● PROVIDED DATA
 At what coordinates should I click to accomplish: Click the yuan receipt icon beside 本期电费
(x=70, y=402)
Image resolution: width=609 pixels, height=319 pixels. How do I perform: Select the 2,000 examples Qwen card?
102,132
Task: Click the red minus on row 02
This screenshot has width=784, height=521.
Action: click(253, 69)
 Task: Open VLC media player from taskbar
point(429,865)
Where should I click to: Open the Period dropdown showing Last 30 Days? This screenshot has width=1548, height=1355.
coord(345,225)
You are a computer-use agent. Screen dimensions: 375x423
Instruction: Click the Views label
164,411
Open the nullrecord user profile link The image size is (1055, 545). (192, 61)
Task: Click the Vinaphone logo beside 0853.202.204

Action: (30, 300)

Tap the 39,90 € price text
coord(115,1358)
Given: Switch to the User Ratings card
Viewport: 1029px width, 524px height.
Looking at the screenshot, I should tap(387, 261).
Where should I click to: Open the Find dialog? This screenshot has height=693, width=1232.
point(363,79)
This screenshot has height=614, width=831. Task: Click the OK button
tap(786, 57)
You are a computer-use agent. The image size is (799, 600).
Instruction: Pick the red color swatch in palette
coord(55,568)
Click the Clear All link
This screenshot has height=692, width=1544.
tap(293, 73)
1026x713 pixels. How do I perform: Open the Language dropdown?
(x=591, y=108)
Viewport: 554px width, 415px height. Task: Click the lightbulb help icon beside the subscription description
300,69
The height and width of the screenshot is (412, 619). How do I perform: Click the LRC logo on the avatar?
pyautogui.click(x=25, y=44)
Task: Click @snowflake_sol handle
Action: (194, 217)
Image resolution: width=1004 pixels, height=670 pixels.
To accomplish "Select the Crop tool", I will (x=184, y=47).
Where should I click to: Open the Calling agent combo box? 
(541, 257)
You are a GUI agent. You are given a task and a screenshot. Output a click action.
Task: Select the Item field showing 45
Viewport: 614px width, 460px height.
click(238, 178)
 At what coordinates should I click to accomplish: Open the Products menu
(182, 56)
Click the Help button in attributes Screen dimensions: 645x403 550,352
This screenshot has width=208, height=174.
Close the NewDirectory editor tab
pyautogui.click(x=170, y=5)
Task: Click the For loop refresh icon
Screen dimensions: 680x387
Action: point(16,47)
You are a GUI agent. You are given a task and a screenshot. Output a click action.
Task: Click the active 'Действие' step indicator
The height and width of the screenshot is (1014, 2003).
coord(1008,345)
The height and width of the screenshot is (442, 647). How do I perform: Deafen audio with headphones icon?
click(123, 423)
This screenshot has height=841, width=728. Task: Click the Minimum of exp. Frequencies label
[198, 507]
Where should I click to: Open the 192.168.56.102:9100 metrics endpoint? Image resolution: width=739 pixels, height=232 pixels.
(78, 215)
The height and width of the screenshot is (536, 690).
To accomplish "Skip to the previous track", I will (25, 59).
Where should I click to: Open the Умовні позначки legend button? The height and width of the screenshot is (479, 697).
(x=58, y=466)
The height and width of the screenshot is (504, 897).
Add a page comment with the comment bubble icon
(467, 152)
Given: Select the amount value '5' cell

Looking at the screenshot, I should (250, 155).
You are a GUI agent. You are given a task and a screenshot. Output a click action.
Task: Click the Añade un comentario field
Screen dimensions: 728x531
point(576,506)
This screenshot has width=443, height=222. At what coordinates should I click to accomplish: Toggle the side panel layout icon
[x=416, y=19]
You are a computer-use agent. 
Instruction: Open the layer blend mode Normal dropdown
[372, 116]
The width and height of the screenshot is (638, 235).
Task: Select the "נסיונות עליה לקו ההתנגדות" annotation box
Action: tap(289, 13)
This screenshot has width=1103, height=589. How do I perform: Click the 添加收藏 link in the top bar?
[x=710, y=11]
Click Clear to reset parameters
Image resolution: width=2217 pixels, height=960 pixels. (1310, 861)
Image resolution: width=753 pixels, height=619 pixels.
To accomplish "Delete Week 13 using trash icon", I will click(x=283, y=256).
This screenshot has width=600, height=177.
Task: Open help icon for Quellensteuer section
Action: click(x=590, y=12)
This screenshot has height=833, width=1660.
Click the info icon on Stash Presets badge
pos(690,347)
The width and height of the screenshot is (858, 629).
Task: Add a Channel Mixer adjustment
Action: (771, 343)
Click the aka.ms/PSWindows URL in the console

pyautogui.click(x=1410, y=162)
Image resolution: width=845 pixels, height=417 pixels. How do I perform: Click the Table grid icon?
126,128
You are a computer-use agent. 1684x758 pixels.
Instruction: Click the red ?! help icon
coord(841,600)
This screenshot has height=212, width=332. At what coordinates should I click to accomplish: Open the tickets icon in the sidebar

● EXERCISE DIRECTIONS
Filter the records above, keeping each line that contains the string "pixels". Treat uppercase and lowercase letters as different.

● CORRECT RESPONSE
Image resolution: width=609 pixels, height=319 pixels. How do I perform: Select the 2,000 examples Qwen card?
1026x713 pixels. How do I perform: Open the Language dropdown?
Image resolution: width=1004 pixels, height=670 pixels.
Where should I click to: Open the 192.168.56.102:9100 metrics endpoint? Image resolution: width=739 pixels, height=232 pixels.
Image resolution: width=2217 pixels, height=960 pixels. (1310, 861)
Image resolution: width=753 pixels, height=619 pixels.
Image resolution: width=845 pixels, height=417 pixels. How do I perform: Click the Table grid icon?
You are a computer-use agent. 1684x758 pixels.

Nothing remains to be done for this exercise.